The sharp divide between felony and infringement of civil rules has switched in the last decade. Unfortunately, as I noticed hastily in my previous post, it is not only an American problem. Beginning in 1998, also in Italy we are detaining people whose only or most relevant fault is that of being undocumented. Other countries of Southern Europe are reacting in the same way to what they perceives as a threat to national sovereignty.  

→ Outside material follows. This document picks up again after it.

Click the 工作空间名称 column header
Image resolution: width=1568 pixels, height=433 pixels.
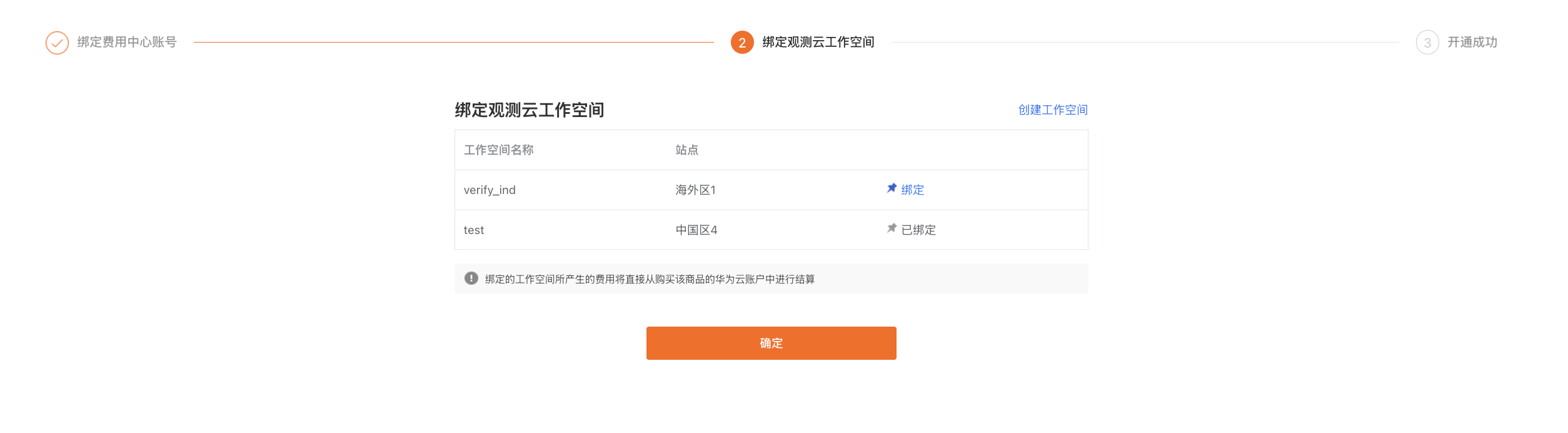coord(498,150)
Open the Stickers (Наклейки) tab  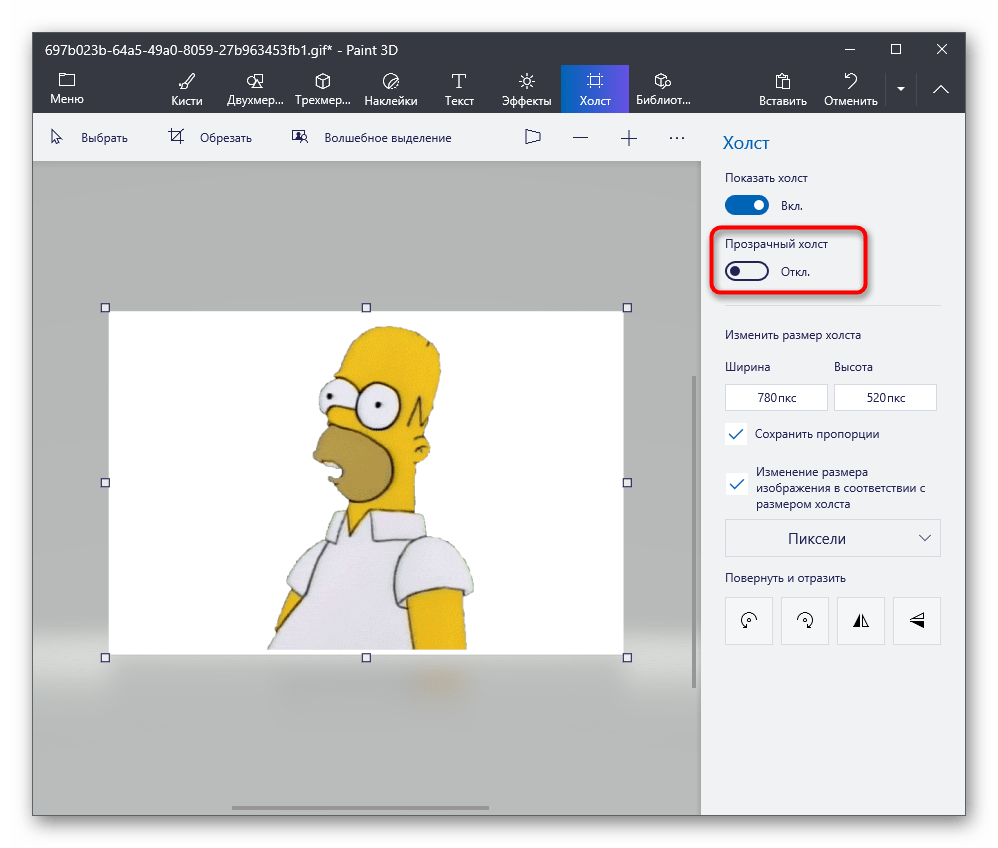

Except from the injustice that is to be seen in such a treatment, what affects me most is the short circuit, the blind confusion that these practices engender in the public debate. Statistics easily report that immigrants are, in an overwhelmingly majority, also criminal and that they are detained in numbers incomparable to native citizens. What statistics usually do not report is the sad story of how these persons were transformed in criminal, creating laws capable of circumscribing exactly their social group with the stigma of illegality. That’s how it became possible to detain a teenager because of a (reported) mistake while driving, and to authorize other detentions like this as a consequence of the ascertained danger these guys would constitute to our society. It is a vicious circle alimenting itself.


What these policies don’t aliment, though, are the state’s finances. To detain as many people as possible can sound reassuring, but it clearly has a huge cost. Human rights activists define laws like Operation Streamline “a lucrative deal for the private prison industry”


Perhaps which people are getting benefits from these politics could be called into question. Anyway, what remains unquestionable is also what should concern us the most. We surely know who is paying: us, as citizens, and not only in terms of money but even in terms of injustice.